• Data:
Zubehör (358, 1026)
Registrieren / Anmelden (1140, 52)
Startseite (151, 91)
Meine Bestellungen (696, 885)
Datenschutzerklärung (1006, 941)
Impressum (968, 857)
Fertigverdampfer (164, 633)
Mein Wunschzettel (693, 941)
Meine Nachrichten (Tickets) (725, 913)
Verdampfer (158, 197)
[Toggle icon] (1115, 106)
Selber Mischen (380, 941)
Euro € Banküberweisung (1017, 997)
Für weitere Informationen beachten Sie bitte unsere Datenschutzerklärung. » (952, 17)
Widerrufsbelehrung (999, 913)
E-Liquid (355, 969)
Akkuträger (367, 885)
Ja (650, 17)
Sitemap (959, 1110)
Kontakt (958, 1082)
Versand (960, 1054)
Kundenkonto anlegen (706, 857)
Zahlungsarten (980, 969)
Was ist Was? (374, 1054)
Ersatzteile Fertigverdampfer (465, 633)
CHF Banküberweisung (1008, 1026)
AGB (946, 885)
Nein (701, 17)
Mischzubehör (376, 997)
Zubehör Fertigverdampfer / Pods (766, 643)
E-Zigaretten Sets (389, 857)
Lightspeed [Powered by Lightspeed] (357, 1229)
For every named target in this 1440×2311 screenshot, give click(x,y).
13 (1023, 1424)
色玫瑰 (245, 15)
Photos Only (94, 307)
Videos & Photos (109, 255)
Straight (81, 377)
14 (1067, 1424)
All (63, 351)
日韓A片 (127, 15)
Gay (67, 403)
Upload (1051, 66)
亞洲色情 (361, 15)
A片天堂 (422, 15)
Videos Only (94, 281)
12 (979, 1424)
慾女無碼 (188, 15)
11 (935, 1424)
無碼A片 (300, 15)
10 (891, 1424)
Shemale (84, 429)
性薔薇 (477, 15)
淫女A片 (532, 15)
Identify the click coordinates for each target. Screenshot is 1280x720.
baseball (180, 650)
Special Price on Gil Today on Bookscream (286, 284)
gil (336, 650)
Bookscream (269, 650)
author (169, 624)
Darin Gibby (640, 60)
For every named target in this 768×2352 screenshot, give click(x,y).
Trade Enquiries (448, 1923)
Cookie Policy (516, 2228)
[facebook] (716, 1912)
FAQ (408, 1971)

• What you are asked to do:
Please reproduce the listing above, changing "Banküberweisung" to "Überweisung" wherever it occurs and keeping every other character the same.

• Written reply:
Zubehör (358, 1026)
Registrieren / Anmelden (1140, 52)
Startseite (151, 91)
Meine Bestellungen (696, 885)
Datenschutzerklärung (1006, 941)
Impressum (968, 857)
Fertigverdampfer (164, 633)
Mein Wunschzettel (693, 941)
Meine Nachrichten (Tickets) (725, 913)
Verdampfer (158, 197)
[Toggle icon] (1115, 106)
Selber Mischen (380, 941)
Euro € Überweisung (1017, 997)
Für weitere Informationen beachten Sie bitte unsere Datenschutzerklärung. » (952, 17)
Widerrufsbelehrung (999, 913)
E-Liquid (355, 969)
Akkuträger (367, 885)
Ja (650, 17)
Sitemap (959, 1110)
Kontakt (958, 1082)
Versand (960, 1054)
Kundenkonto anlegen (706, 857)
Zahlungsarten (980, 969)
Was ist Was? (374, 1054)
Ersatzteile Fertigverdampfer (465, 633)
CHF Überweisung (1008, 1026)
AGB (946, 885)
Nein (701, 17)
Mischzubehör (376, 997)
Zubehör Fertigverdampfer / Pods (766, 643)
E-Zigaretten Sets (389, 857)
Lightspeed [Powered by Lightspeed] (357, 1229)
For every named target in this 1440×2311 screenshot, give click(x,y).
13 (1023, 1424)
色玫瑰 (245, 15)
Photos Only (94, 307)
Videos & Photos (109, 255)
Straight (81, 377)
14 (1067, 1424)
All (63, 351)
日韓A片 (127, 15)
Gay (67, 403)
Upload (1051, 66)
亞洲色情 (361, 15)
A片天堂 (422, 15)
Videos Only (94, 281)
12 (979, 1424)
慾女無碼 (188, 15)
11 (935, 1424)
無碼A片 (300, 15)
10 (891, 1424)
Shemale (84, 429)
性薔薇 (477, 15)
淫女A片 (532, 15)
Identify the click coordinates for each target. Screenshot is 1280x720.
baseball (180, 650)
Special Price on Gil Today on Bookscream (286, 284)
gil (336, 650)
Bookscream (269, 650)
author (169, 624)
Darin Gibby (640, 60)
For every named target in this 768×2352 screenshot, give click(x,y).
Trade Enquiries (448, 1923)
Cookie Policy (516, 2228)
[facebook] (716, 1912)
FAQ (408, 1971)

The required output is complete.